= Murray and Teresa Hatfield =

Murray and Teresa Hatfield are magicians from Victoria, British Columbia, Canada, having lived there since 2006. Murray Hatfield has performed as a solo performer in Germany, Israel, Cyprus, Mexico, North Pole and Japan. Teresa joined Murray in 1992 as a dancer and by 1995 had become his partner on stage. Together they have toured and performed in New Zealand, Australia, China, Singapore, United Kingdom and throughout North America.

They are the recipients of many major awards including the Canadian Association of Magicians 2005–2006 Canadian Magicians of the Year. In 1997, they were awarded the Pacific Coast Association of Magicians Silver Medal in the ProChallenge Competition. In 2009, the President of the International Brotherhood of Magicians, Joan Caesar, awarded them a Presidential Citation for their ongoing contributions to magic.

In 2006, Murray and Teresa purchased a magic shop located in Victoria. After seven years of being owned by Hatfield, the store, which has existed in one form or another since the 1970s, closed its doors for good on August 25, 2013.

In July 2017, the duo performed on the show Penn & Teller: Fool Us, but failed to fool the hosts.

For over 20 years they were the producers and stars of the largest touring magic show in Canada. The show, "Magic 'n Miracles", featured Murray and Teresa plus their guests - some of the most renowned magicians and variety performers in the world. Through 2 plus decades and thousands of shows they helped to raise almost 20 million dollars for charities in Canada and the United States.
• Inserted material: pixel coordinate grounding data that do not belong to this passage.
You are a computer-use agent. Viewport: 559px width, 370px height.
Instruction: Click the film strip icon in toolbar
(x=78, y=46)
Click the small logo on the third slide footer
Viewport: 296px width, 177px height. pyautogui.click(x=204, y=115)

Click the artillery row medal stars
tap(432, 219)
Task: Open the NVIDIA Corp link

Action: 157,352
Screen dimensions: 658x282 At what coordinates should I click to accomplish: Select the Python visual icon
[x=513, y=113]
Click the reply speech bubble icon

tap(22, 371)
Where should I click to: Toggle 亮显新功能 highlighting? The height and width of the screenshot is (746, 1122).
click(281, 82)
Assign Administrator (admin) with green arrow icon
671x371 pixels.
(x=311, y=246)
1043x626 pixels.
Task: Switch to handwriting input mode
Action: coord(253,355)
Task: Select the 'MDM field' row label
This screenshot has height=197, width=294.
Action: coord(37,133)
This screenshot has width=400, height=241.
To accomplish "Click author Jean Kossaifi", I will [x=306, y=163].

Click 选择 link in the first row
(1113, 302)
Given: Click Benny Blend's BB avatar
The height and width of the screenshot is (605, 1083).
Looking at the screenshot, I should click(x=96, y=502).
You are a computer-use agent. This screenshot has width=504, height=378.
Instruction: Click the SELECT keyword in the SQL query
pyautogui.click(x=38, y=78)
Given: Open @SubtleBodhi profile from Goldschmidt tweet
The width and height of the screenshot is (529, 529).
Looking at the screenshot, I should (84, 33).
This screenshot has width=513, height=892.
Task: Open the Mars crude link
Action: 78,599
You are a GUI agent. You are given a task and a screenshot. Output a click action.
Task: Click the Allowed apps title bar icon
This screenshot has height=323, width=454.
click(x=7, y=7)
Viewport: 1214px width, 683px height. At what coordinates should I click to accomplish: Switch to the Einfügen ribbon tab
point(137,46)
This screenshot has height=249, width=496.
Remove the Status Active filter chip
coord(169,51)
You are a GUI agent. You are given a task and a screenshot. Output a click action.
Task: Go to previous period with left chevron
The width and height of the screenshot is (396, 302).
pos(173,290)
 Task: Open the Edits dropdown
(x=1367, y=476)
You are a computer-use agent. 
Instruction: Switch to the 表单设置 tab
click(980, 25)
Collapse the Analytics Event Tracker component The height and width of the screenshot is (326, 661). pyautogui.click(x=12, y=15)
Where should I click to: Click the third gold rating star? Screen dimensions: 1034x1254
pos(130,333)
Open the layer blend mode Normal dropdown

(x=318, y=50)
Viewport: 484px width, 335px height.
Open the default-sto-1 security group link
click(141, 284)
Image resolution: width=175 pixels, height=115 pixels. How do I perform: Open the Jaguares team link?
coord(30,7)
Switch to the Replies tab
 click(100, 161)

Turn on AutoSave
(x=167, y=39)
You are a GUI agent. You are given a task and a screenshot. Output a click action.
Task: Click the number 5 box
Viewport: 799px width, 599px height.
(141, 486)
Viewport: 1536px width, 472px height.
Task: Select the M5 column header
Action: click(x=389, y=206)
In 2016, Murray & Teresa produced and starred in one of the largest magic/illusion shows to appear at a Canadian fair or exhibition. "UNBELIEVABLE!...A Magical Experience" had a cast and crew of 29 magicians, dancers and stage and production crew and was seen by up to 10,000 people per night in the Pacific Coliseum. They were invited to return the following year with an entirely new version of UNBELIEVABLE.